TINA factor to work for Indian equities? Certainly, say experts
Further, investors have to be wary of the returns from the stock markets this year, and need to temper their expectations.

He did not rule out some amount of cyclicality, but affirmed that India is still one of the strongest stories within the emerging markets. So, a TINA (there is no alternative) factor may well be in the works for India.
"Many emerging markets are not going to see sustained improvement, growth and fundamentals as India will see.
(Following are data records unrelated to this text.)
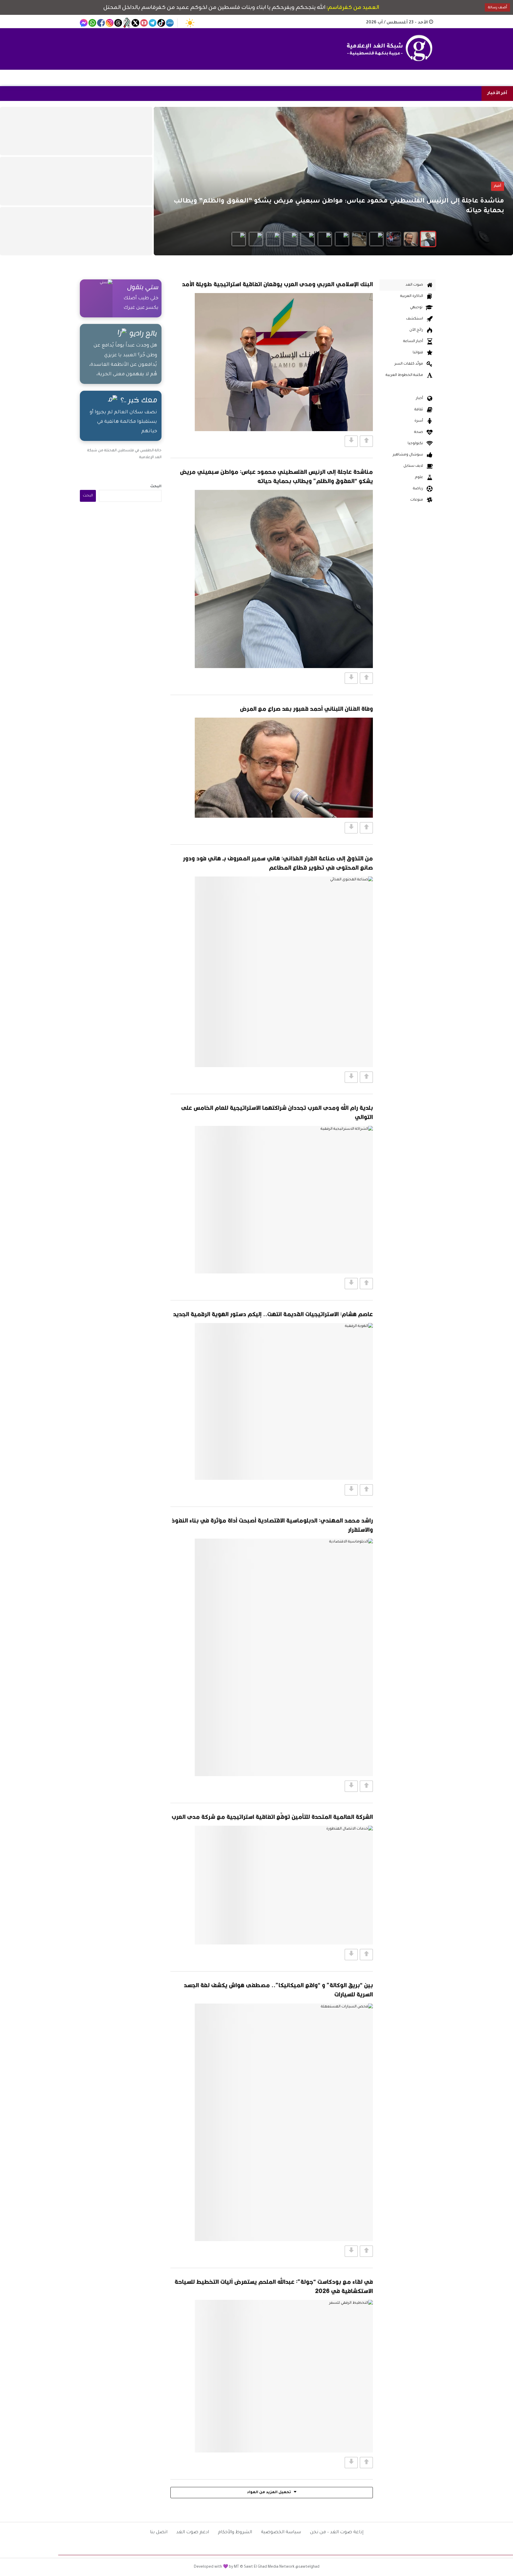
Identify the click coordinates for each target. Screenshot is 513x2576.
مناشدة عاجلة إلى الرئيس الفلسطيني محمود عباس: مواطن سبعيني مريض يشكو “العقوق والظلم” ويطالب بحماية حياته (276, 476)
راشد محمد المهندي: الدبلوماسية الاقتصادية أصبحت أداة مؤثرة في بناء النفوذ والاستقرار (272, 1525)
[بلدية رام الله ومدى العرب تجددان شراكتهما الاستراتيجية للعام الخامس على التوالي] (284, 1199)
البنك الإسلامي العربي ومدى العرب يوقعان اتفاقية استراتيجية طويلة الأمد (277, 284)
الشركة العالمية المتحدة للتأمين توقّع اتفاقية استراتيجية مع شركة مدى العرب (272, 1816)
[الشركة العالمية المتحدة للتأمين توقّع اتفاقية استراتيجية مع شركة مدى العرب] (284, 1885)
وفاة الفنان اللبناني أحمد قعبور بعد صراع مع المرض (306, 708)
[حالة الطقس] (190, 23)
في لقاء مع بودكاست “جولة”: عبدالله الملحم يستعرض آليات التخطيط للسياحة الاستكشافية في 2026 (274, 2286)
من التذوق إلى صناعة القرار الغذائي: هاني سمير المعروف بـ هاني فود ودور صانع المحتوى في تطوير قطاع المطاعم (278, 863)
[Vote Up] (366, 441)
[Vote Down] (351, 441)
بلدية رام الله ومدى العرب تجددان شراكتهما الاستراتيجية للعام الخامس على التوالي (277, 1112)
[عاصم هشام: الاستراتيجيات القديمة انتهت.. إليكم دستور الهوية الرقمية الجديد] (284, 1401)
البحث (156, 487)
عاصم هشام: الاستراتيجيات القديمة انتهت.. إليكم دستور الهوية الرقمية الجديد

So, to that extent, the interest in India is likely to remain elevated and it will still be one of the favourite markets from a medium to long-term point of view," Rajah said.
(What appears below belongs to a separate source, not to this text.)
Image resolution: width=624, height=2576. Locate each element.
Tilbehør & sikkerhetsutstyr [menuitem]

Therefore, despite the recent correction and rotation (of funds), he said, he had no doubts that India will see a lot of interest, “provided we do not create an environment to distract the investors.
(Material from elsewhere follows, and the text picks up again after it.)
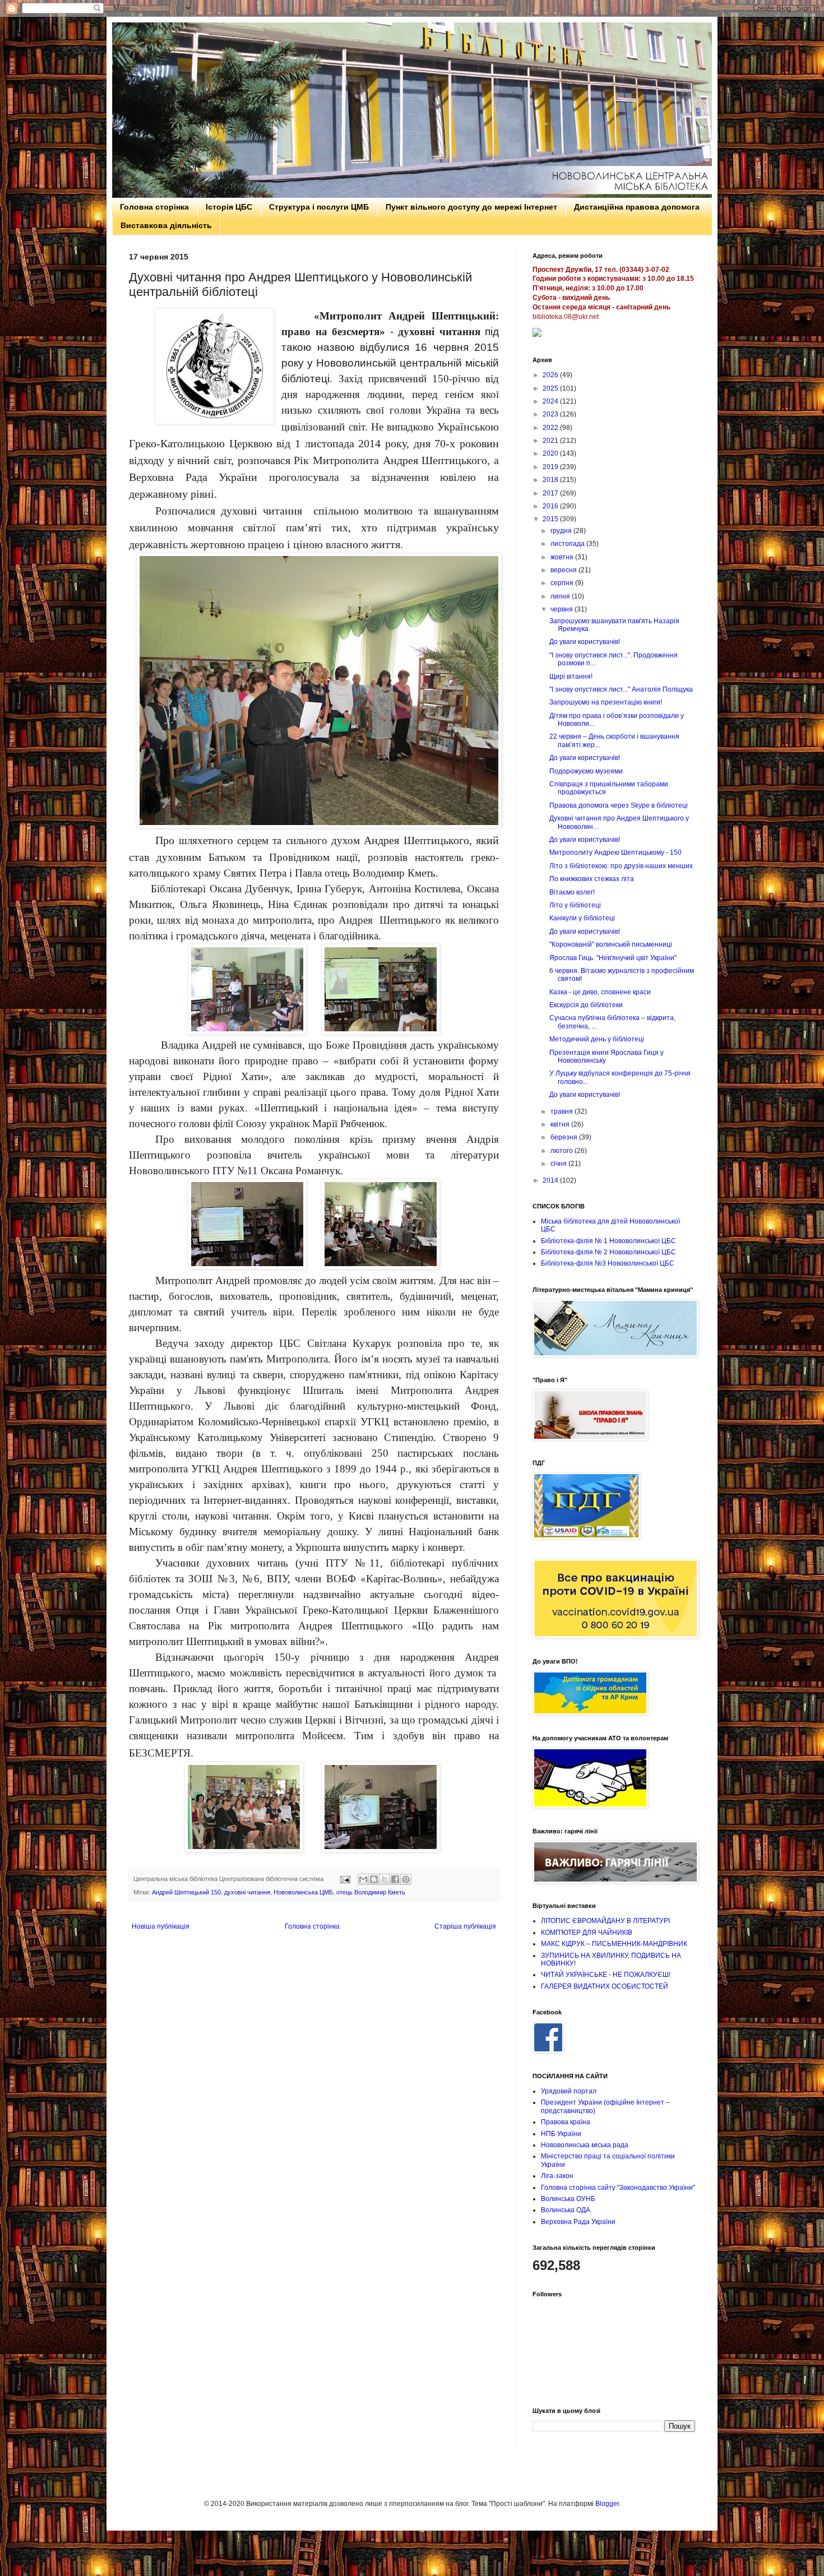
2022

Further, investors have to be wary of the returns from the stock markets this year, and need to temper their expectations.
The stock markets had run up nearly 40 per cent after Narendra Modi came to power last year on expectation that reforms would be hastened, and infrastructure bottlenecks removed.
Saibal Ghosh, Chief of Investments & Business Development at AEGON Religare Life Insurance, too, said that there might be some pull back-effect on Indian equities, but for investors chasing growth, there are not very many alternatives to India at this point.
“I believe that there will be some pull back effect for sure as emerging market funds are hugely overweight on India (to the extent of more than 400 bps). Besides, holding of all FIIs put together is reaching half of the entire free float available in the market. But I also believe that equity investors finally chase growth and there is not much alternative to India in the globe at this point," he said.
Some other experts also believe that India's long-term story remains intact, and advise buying equities on dips.